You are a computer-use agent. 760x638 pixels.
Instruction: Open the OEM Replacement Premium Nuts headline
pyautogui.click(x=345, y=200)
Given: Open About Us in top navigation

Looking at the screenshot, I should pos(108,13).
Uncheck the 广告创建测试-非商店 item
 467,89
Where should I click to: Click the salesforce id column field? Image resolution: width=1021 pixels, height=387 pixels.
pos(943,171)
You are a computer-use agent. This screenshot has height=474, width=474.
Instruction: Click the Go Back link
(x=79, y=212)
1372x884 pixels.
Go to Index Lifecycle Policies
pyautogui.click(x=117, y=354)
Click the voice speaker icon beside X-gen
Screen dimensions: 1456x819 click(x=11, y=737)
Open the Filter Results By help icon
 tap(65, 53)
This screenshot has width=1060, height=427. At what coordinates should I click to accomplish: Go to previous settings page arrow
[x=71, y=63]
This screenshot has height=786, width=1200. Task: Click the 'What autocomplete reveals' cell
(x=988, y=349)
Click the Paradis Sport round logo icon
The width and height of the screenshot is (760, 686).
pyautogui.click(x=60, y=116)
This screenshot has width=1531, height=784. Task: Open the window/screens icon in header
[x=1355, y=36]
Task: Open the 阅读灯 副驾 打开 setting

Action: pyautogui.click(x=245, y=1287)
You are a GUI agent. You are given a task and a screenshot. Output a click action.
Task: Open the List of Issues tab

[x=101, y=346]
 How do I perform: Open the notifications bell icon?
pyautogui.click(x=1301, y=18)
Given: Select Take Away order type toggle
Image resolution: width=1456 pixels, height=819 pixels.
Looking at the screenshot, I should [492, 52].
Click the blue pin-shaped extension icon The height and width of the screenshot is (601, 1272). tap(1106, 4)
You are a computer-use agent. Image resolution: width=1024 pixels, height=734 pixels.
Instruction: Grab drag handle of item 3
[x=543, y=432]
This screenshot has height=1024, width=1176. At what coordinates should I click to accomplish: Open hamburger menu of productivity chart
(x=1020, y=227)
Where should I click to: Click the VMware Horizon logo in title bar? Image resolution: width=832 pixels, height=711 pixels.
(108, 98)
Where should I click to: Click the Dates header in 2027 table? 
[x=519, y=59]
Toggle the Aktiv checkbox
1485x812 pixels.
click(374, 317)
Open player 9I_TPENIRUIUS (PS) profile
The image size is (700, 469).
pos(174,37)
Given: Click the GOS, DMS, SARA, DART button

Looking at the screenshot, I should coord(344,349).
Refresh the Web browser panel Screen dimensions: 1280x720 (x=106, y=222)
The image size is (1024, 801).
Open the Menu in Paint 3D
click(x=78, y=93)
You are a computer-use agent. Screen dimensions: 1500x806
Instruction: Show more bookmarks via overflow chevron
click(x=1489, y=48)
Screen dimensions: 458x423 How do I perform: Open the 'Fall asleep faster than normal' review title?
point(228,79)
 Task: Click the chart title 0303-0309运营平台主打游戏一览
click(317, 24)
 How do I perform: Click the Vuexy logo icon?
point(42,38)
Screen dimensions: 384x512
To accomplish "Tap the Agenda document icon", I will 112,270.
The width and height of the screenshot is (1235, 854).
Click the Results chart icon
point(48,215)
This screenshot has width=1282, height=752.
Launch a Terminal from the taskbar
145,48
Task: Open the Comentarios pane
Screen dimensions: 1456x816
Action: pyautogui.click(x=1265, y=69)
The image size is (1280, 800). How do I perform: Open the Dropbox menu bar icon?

> [Your task]
Look through the entries above and list every line containing "computer".

> [Answer to this task]
You are a computer-use agent. 760x638 pixels.
You are a computer-use agent. This screenshot has height=474, width=474.
You are a computer-use agent. Image resolution: width=1024 pixels, height=734 pixels.
You are a computer-use agent. Screen dimensions: 1500x806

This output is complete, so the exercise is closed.